How to differentiate between a joint derangement and muscle problem
So when you’re trying to decide if your patients have an internal derangement or an occlusal muscle problem, how do we go about doing that?
First part is the screening questions you ask before you start to testing.
Listen to the patient and then start testing
Find out where their pain, tension, and tenderness is and ask them to point. Just listen to what they have to say, so then as we get into the clinical exam, we’re going to be looking at things like range of motion. Does the patient have range of motion that goes straight open and closed or are they deviating to a side? Typically, if they’re deviating to the side, it’s the affected side.
Are there clicks or pops? Where is the click and pop? Something else that you want to look at is going to be muscle palpation. Lots of muscles of mastication can get tight and tender whenever you have someone who’s a clencher, grinder, or has an occlusal muscle problem.
Load testing is key
But the biggest, most clinically relevant way of finding out if someone has an internal derangement while they’re in your office is by doing our centric relation load test. Bimanual manipulation in three distinct levels of loading will allow us to determine if a patient has an issue.
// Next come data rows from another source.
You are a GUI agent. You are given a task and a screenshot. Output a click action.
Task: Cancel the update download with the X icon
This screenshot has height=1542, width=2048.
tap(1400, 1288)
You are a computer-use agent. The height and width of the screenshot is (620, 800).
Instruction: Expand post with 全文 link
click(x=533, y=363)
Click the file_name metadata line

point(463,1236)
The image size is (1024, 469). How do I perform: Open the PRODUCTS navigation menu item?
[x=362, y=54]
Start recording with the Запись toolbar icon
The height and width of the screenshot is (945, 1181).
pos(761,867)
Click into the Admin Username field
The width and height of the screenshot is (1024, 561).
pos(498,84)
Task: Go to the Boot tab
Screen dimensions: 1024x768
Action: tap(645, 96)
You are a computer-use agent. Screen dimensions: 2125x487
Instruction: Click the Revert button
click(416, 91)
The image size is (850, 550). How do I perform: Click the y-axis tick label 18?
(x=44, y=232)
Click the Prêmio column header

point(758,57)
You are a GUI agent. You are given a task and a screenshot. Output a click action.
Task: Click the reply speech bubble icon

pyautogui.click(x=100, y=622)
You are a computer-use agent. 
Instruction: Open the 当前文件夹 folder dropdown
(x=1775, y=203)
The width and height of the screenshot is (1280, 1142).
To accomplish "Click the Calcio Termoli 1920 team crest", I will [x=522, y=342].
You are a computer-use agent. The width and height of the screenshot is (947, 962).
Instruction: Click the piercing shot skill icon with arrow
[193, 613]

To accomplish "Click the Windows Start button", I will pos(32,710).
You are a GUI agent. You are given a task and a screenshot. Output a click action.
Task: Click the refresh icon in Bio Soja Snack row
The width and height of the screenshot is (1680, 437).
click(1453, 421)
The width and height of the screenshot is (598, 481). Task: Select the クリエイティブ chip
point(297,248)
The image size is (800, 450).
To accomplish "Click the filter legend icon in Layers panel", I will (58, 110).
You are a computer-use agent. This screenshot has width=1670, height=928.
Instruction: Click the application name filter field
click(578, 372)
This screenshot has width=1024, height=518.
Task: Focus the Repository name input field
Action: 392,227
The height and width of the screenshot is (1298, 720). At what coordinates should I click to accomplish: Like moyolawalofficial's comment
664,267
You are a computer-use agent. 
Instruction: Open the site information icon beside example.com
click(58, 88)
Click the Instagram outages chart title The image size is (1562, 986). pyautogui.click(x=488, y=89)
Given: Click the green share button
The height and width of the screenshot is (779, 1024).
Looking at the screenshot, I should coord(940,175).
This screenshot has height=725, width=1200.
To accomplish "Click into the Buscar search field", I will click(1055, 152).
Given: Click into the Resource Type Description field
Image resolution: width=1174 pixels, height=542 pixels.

So on your lightest level of loading with bimanual manipulation seating the joint, if a patient experiences any sorts of tightness, tenderness, tension, pain, discomfort in their jaw joint, you’re pretty much going to be sure that there’s something else going on inside the capsule versus someone who can accept firm load without any signs of tension or tenderness.
So a lot of our patients who come in saying that they have a TMJ problem, actually will have an occlusal muscle problem. And once you do your load test, you’re going to find that.